RICHMOND, Texas -- A Texas sheriff said Friday he has apologized to New England Patriots player Elandon Roberts for the actions of a deputy who referred to the linebacker's race and size during a March traffic stop but also defended the deputy's comment and the stop.

Fort Bend County Sheriff Troy Nehls said during a news conference that he spoke with Roberts and his attorney and said the deputy should not have taken so long with the traffic stop on March 10.

Roberts was stopped as he pulled into the driveway of his Houston-area home and Nehls also said Deputy Adam Watkins was wrong to order Roberts' wife back inside the home when she saw flashing lights and stepped outside.

"The way he interacted with his wife, I didn't appreciate the tone," Nehls said of his deputy.

Watkins, who is white, ultimately was issued a verbal reprimand for how he conducted the stop, according to sheriff's Capt. Steve Holtz.

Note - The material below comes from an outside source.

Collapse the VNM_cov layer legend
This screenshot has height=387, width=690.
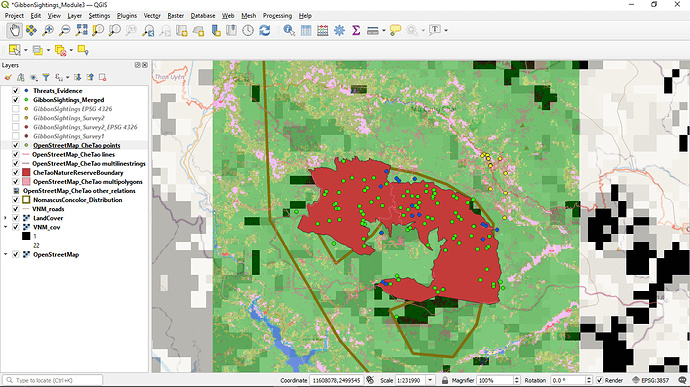pos(5,227)
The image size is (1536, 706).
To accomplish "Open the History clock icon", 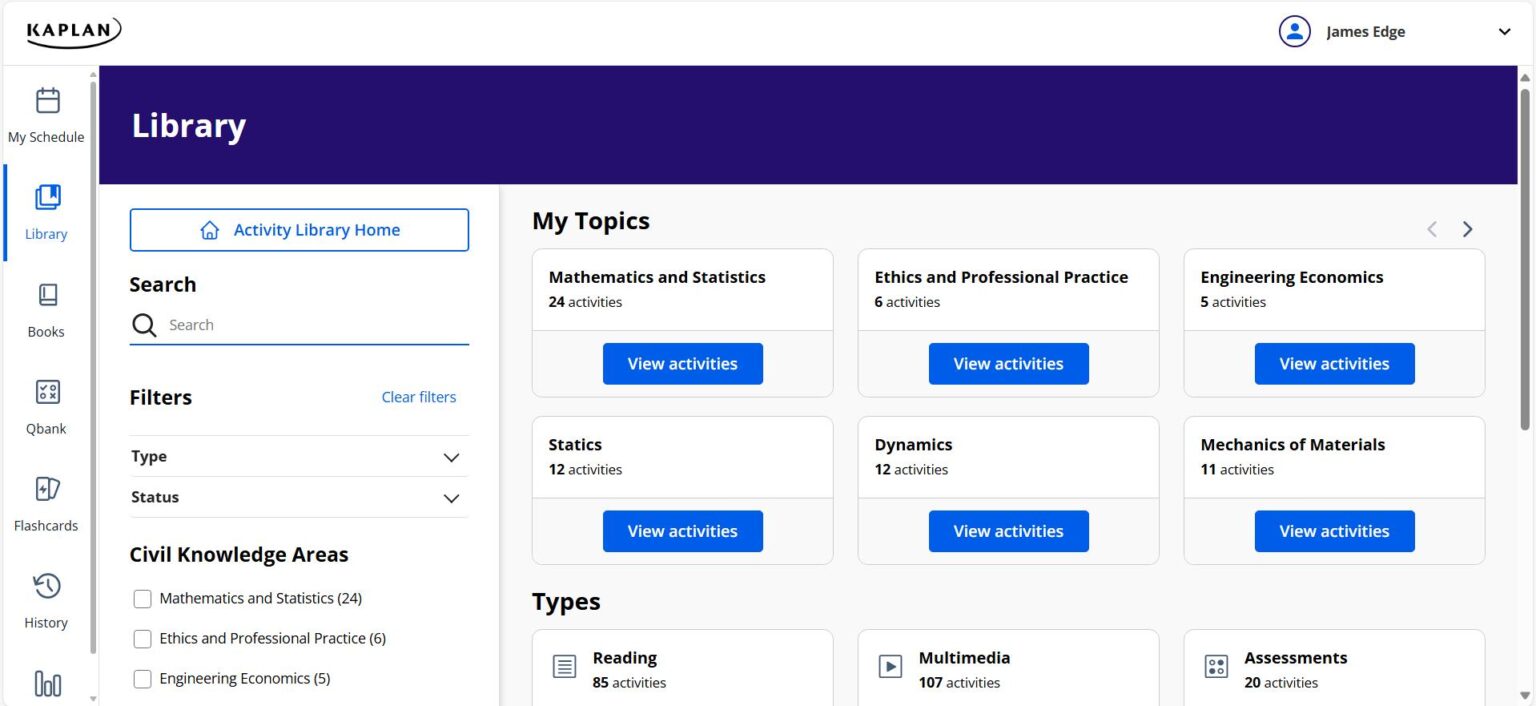I will (x=47, y=586).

But the stop, which was captured on dashcam video, was warranted because Roberts was traveling 59 mph in a 35 mph zone as he traveled home, Nehls said. Holtz explained the ticket later was changed to a warning at the deputy's request.

Watkins, in speaking to a colleague, referred to Roberts as a "big, black male" but Nehls defended the reference to race, saying the deputy was simply offering a description of the driver. The sheriff didn't comment on why it was necessary for the deputy to invoke Roberts' race.

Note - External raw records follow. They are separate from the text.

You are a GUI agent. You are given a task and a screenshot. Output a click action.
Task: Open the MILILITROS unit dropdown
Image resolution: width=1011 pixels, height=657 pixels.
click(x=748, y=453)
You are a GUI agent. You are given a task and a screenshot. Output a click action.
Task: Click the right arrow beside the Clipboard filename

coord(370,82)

In a statement to USA Today, Roberts, 25, was critical of his treatment, saying he viewed the incident as harassment and that he wanted further investigation into the incident.

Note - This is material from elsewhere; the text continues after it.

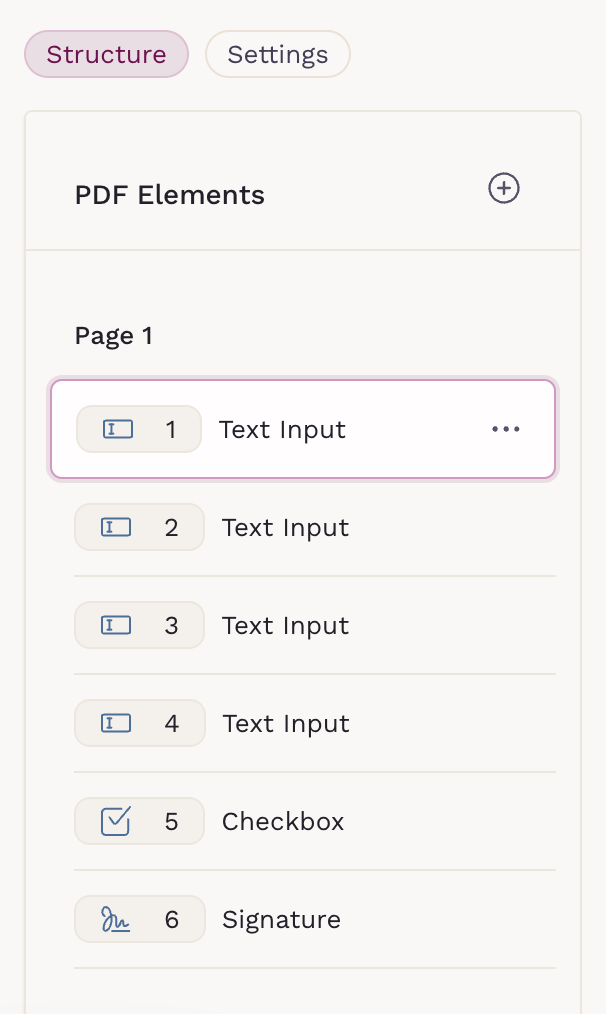Click the number 6 badge
This screenshot has width=606, height=1014.
pos(171,920)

"Unfortunately, these types of things are happening all too often to African Americans," Roberts said. "People are becoming desensitized to them. Being harassed in your own yard simply because you are a 'big black man' should never become the norm. To the person being harassed, it is frightening, disrespectful and embarrassing.

"I have no interest in any financial gain from releasing this story. My only hope is that these types of bias-based traffic stops can end and that, perhaps, other black drivers might see how to deescalate a threatening situation."

Watkins also told a colleague that Roberts "wouldn't comply" when told to get back into his car after getting out once he pulled into his driveway. "I had to yell at him pretty hard," Watkins is heard saying on the video.

Holtz said Watkins, a rookie only on the job a few months when the stop occurred, became nervous when he saw Roberts initially get out of his car. He said the mistakes Watkins committed were understandable in light of his inexperience.

Nehls criticized USA Today for publishing an edited version of the stop that he believes was misleading. The sheriff also criticized those who turn the encounter "into a racial issue."

"I think there have been traffic stops and interactions between white and black that have caused some of the most horrible, civil unrest in this country," Nehls said, adding that, "We haven't experienced that in Fort Bend County."

Fort Bend County is just southwest of Houston. Roberts, who lives in Richmond, starred at the University of Houston before being drafted by the Patriots in the sixth round of the 2016 NFL draft.

The Associated Press contributed to this report.